Editoriale, inguineMAH!2009 (2009)
Sto nel cuore del secolo.
(O. MANDELSTAM)
Come se io dovessi attraversare dei millenni,
perché un paio di attimi mi rincorrono con il bastone.
(T. BERNHARD)
Che cosa cerchiamo nelle figure? Il flebile suono del riconoscimento, un ricongiungimento al disegno del nostro corpo, oppure lo specchio dell’altro e del suo corpo piegato sulla carta.
In questo primo decennio indefinito di un nuovo millennio e di un nuovo secolo, sembra che la logica stessa del riconoscimento si sia dissolta. Essa ha lasciato spazio all’autoreferenzialità, al chiacchiericcio indistinto, alla distrazione e al divertimento, che essenzialmente hanno lo stesso significato. Ci si intrattiene, non si dialoga. Si fanno riunioni, non si ascolta. Lo spazio antropologico della ricerca dell’umano si è ridotto in termini ormai preoccupanti, oppure è diventato anch’esso spazio “divertente” come la taranta in Puglia, epurato del contenuto, spesso di significato, di cultura delle classi subalterne.
L’antropologia ci manca: è un secolo di vita di Levi Strauss, e un amico mi dice – “Chi? Quello dei jeans?”. In effetti l’antropologo non ha un marchio depositato.
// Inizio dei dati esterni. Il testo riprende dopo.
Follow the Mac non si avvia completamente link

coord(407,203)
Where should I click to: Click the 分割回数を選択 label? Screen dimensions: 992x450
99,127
Ma ha raggiunto un secolo di vita, osservando figure, tradizioni, riti, miti… Un lungo sguardo fanciullesco che per alcuni versi può considerarsi “sorpassato”, ma che continua ad interrogarci sul nostro guardare, vicino e lontano dall’ombelico.
Con questo numero corposo stringiamo gli occhi per acuire lo sguardo, per stare dentro il cuore del secolo ed ascoltare il suo battito. Guardando le figure, come alfabeto che viene prima, in attesa di nuovi antropologi che interpretino i segni di una comunità che si riconosce attraverso il disegno.